AAA atakları genellikle kendiliğinden başlar ve kendiliğinden sona erer. Ataklar arasında hasta genellikle tamamen sağlıklıdır. Atakların sıklığı ve şiddeti kişiden kişiye değişebilir. Bazı hastalarda ataklar çok sık ve şiddetliyken, bazılarında daha seyrek ve hafif olabilir. Atakları tetikleyen faktörler arasında stres, yorgunluk, enfeksiyonlar ve adet dönemi sayılabilir.

AAA Tanısı Koyma Süreci

AAA tanısı koymak, belirtilerin değişkenliği ve diğer hastalıklarla benzerlik göstermesi nedeniyle zorlu olabilir. Tanı genellikle klinik bulgular, aile öyküsü ve genetik testlerin kombinasyonu ile konulur.

Klinik Bulgular

AAA tanısında klinik bulgular önemli bir rol oynar. Doktor, hastanın belirtilerini, atakların sıklığını, süresini ve şiddetini değerlendirir. Ayrıca, aile öyküsü de önemlidir. Ailede AAA öyküsü olan kişilerde AAA riski daha yüksektir.

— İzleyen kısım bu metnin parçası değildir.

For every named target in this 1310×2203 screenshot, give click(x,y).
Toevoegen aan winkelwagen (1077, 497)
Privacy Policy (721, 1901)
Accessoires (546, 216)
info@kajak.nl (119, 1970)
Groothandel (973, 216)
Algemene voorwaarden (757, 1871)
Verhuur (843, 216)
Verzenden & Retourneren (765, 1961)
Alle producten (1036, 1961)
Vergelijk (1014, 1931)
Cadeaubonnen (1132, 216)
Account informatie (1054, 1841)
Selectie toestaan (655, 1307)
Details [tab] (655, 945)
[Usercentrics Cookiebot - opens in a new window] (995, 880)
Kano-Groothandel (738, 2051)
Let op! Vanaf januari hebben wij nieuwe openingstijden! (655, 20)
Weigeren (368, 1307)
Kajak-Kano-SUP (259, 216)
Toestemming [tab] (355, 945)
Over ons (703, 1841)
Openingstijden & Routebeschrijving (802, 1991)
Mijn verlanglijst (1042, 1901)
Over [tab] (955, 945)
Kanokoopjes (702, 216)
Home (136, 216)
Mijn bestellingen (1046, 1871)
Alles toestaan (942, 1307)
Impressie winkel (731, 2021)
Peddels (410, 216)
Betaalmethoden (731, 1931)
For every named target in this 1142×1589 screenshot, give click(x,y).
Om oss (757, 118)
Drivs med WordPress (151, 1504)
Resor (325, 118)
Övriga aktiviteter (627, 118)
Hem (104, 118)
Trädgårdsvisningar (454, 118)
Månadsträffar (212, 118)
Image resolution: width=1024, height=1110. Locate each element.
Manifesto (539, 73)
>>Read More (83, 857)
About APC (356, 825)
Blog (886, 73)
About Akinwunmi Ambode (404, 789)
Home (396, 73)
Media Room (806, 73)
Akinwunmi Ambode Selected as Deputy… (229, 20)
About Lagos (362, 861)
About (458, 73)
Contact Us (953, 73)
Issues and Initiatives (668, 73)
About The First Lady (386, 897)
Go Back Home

Tel-Hashomer Tanı Kriterleri

AAA tanısı için en sık kullanılan tanı kriterleri Tel-Hashomer tanı kriterleridir. Bu kriterler, majör ve minör kriterler olmak üzere ikiye ayrılır:

• Majör Kriterler:
  • Tekrarlayan ateş (vücut sıcaklığının 38°C'nin üzerine çıkması)
  • Karın ağrısı
  • Göğüs ağrısı
  • Artrit
• Minör Kriterler:
  • Erizipel benzeri cilt döküntüleri
  • Egzersiz sonrası bacak ağrısı
  • Ailede AAA öyküsü

Tel-Hashomer tanı kriterlerine göre, AAA tanısı koymak için aşağıdaki koşullardan birinin sağlanması gerekir:

• İki majör kriterin olması
• Bir majör ve iki minör kriterin olması
• Dört minör kriterin olması

Livneh Tanı Kriterleri

AAA tanısı için kullanılan bir diğer tanı kriteri seti Livneh tanı kriterleridir. Bu kriterler, Tel-Hashomer kriterlerine benzer, ancak bazı farklılıklar içerir ve daha karmaşıktır. Livneh kriterleri, klinik bulguların yanı sıra bazı laboratuvar bulgularını da dikkate alır.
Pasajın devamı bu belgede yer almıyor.